Every good call ends with this. One tap closes the loop.
Email posts as a new message; Send is the heaviest control; the clause is deliberately absent.
Hi {client name},
Following our call — here's the part you asked about in writing. If you were ever diagnosed with early-stage prostate cancer, your critical illness policy would pay out, but as a partial benefit: 25% of your coverage amount, up to $50,000, payable once. The full benefit applies to more advanced diagnoses.
Happy to walk through what that means for your specific plan whenever works.
Based on your Sun Life critical illness policy — full wording available on requestThe decision made visible: the email says "full wording available on request" instead of pasting the clause. The advisor keeps the exact wording as their proof; the client gets the plain answer. Same fact, two documents, on purpose.
The advisor’s proof and the client’s email are two different documents — on purpose.
When the client pushes, the answer expands in place.
Verdict stays put; detail unfolds beneath as structured blocks; the exclusion is flagged in amber.
Early-stage prostate cancer classified as T1a or T1b under TNM staging. Confirmed by histological diagnosis.
"Invasive" (T2 and above) triggers the full benefit, not this partial one — a common point of client confusion worth pre-empting.
The detail earns its space: it only exists after a tap, it's structured (qualifies / pays / definitions / exclusion), and the exclusion — the thing a client actually challenges — gets the amber treatment so the advisor sees it before the client raises it.
Progressive disclosure isn’t a nicety — it’s fast on every call instead of slow on all of them.
The advisor catching a wrong answer is the best signal there is.
Thumbs-down opens fixed reason chips, never a text field. Two seconds, back on the call.
The interaction, locked: thumbs-down opens fixed reason chips, never a text field. One tap captures a correction the model can learn from, and the advisor is back on the call before the client notices the pause.
The earlier version asked for an essay mid-call. Nobody wrote it — so the best signal was discarded by its own input.

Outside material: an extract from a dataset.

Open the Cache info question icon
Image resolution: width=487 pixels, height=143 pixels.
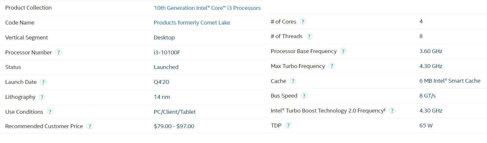(x=293, y=81)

Not an error screen — how the engine answers when sources conflict.
What I'm confident about
What's unresolved
Same components, honest behaviour: no separate error screen — the answer card itself splits into "confident" and "unresolved", swaps the verdict to amber, and routes to the sources instead of inventing a number. The advisor never reads a guess to a client.
Real honesty is the answer behaving differently — not a disclaimer in grey footer text.
Designing from the advisor's live-call scenario instead of from a chat window changed what every screen had to do. The answer leads with the specific fact, carries the exact wording and the source, drafts the client-safe email in one tap, learns from a two-tap correction, and tells the truth when it isn't sure. The same scenario-led pattern carried into the other PolicyAdvisor AI tools — this is the one that set the language.
A chatbot answers questions. This had to survive a live call.
The whole design came from refusing to start at the chat window. Starting at the advisor's worst four seconds — client waiting, question specific, can't be vague — produced a different tool than "an AI assistant for insurance" would have.
The decision I'm proudest of is the smallest: the client email drops the policy wording. It looks like a deletion. It's actually the whole thesis — the advisor's proof and the client's answer are two different documents, and a tool that respects that earns trust a generic one never will.